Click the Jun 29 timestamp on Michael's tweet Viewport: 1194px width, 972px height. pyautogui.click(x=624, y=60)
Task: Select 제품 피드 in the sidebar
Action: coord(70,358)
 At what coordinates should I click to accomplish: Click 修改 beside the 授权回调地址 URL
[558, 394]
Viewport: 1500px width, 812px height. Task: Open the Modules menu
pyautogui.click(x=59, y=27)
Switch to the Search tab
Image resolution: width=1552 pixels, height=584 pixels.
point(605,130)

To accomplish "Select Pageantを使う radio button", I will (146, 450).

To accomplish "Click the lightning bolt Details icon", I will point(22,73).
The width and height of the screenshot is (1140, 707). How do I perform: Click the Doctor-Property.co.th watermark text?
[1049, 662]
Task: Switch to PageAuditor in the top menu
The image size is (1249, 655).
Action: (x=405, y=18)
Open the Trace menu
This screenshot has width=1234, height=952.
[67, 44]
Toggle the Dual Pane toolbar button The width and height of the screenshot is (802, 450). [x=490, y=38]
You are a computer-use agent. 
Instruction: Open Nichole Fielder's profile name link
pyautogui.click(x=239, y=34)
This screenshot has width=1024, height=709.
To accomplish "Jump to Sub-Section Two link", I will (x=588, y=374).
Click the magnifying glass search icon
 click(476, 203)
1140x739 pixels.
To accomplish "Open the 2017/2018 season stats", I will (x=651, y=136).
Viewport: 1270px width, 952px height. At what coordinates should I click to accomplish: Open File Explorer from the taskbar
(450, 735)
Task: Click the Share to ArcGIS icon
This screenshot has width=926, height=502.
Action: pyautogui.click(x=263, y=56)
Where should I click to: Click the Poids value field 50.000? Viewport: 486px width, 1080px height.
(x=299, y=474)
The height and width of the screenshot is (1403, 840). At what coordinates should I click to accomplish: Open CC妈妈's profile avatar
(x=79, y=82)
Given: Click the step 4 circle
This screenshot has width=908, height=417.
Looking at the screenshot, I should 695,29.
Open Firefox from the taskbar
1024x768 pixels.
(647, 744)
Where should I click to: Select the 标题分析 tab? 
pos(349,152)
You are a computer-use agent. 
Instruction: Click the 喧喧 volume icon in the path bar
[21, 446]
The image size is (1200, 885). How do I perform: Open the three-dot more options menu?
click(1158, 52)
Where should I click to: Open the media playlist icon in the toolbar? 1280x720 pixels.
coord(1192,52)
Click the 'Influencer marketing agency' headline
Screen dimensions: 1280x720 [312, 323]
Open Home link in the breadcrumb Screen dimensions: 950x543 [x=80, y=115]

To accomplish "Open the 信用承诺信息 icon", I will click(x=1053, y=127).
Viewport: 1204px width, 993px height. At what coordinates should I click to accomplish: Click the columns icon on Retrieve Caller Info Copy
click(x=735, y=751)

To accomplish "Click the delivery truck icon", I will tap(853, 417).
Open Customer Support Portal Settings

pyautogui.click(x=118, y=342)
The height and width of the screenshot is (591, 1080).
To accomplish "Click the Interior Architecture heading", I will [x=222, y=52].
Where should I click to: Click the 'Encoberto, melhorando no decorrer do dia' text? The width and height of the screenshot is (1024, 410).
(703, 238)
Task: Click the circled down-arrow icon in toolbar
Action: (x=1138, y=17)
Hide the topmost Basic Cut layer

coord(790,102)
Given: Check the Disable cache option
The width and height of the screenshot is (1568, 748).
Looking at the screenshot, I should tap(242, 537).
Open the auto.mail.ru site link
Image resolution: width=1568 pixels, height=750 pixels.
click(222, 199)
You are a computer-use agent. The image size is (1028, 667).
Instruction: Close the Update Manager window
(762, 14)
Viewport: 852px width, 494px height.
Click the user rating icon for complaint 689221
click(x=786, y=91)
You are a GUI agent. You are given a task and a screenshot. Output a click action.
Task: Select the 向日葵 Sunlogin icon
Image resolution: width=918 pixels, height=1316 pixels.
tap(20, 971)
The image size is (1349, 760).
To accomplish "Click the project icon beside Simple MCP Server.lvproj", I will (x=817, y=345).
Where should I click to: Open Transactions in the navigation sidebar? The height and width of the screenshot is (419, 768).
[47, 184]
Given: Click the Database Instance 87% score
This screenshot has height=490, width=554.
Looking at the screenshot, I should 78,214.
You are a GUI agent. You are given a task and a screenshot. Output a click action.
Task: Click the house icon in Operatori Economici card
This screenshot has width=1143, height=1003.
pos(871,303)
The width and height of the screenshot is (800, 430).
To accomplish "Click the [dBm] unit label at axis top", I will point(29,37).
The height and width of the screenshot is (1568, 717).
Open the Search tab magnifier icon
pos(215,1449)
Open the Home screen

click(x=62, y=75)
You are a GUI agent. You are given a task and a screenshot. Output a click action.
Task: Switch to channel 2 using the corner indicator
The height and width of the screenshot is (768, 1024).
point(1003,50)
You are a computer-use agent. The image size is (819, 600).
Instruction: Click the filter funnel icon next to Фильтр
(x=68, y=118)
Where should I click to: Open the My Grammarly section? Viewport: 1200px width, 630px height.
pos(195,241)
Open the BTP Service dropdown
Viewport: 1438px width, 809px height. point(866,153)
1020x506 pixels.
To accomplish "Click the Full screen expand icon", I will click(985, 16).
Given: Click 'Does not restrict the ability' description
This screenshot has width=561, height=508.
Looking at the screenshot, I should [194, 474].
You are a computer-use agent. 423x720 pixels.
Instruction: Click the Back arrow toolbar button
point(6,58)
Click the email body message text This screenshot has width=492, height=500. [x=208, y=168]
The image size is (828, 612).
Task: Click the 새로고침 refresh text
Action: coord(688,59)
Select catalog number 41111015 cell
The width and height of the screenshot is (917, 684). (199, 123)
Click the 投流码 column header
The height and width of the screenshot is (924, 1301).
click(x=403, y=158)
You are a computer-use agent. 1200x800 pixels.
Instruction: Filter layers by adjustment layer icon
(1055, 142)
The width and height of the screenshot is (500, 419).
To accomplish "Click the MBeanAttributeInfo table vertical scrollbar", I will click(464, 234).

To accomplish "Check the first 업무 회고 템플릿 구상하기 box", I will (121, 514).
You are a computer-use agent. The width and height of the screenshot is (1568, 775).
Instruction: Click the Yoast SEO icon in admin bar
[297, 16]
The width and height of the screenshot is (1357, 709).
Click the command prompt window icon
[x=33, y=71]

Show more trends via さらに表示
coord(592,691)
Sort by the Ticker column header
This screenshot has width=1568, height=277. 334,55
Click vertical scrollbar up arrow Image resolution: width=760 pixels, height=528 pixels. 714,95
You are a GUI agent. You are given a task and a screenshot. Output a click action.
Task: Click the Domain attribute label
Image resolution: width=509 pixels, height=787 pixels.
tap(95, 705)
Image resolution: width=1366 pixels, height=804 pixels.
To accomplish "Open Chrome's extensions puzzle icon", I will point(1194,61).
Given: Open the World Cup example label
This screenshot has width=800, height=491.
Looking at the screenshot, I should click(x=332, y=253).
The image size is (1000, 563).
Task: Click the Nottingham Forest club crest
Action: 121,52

----------

• Activity:
Every line of the listing that includes the word "Check" forms the answer.

• Exercise answer:
Given: Check the Disable cache option
To accomplish "Check the first 업무 회고 템플릿 구상하기 box", I will (121, 514).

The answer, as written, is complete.